DIRECTIONS ▸ Rewrite the records starting with the line containing "Viewport: 640px width, 413px height." and going on through the line containing "point(728,766)", changing "dropdown" to "menu" and leaving everything else as it is.
-=-=-
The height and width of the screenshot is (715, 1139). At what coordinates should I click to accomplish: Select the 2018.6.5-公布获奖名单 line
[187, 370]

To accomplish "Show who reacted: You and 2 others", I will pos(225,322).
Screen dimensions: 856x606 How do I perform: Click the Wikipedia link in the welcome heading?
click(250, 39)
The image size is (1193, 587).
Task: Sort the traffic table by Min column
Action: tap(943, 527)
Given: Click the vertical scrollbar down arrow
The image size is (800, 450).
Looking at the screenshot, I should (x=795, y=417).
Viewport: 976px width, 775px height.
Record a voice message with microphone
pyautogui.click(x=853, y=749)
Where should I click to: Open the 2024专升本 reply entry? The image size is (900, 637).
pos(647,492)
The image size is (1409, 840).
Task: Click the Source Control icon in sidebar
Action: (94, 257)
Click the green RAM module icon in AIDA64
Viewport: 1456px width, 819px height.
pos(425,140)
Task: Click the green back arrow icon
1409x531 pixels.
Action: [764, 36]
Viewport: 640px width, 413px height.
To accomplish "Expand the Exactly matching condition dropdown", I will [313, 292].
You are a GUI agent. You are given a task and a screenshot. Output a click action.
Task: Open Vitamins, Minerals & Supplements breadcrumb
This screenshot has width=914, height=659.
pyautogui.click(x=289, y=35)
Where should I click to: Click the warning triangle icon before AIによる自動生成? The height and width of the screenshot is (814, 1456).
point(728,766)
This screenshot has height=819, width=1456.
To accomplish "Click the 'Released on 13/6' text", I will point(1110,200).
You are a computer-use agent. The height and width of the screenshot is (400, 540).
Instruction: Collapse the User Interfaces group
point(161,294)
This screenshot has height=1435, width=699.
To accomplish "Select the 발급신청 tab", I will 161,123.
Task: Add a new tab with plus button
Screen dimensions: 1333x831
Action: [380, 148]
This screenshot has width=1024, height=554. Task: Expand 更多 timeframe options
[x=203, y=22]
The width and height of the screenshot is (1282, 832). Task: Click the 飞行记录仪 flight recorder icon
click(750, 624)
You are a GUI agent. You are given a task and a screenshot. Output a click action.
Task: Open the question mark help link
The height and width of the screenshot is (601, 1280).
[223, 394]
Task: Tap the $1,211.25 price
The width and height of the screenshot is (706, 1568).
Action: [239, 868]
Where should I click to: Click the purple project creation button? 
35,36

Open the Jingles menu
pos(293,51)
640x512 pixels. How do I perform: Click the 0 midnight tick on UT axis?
-=-=-
EXPECTED OUTPUT ▸
Viewport: 640px width, 413px height.
To accomplish "Expand the Exactly matching condition menu", I will [313, 292].
You are a GUI agent. You are given a task and a screenshot. Output a click action.
Task: Open Vitamins, Minerals & Supplements breadcrumb
This screenshot has width=914, height=659.
pyautogui.click(x=289, y=35)
Where should I click to: Click the warning triangle icon before AIによる自動生成? The height and width of the screenshot is (814, 1456).
point(728,766)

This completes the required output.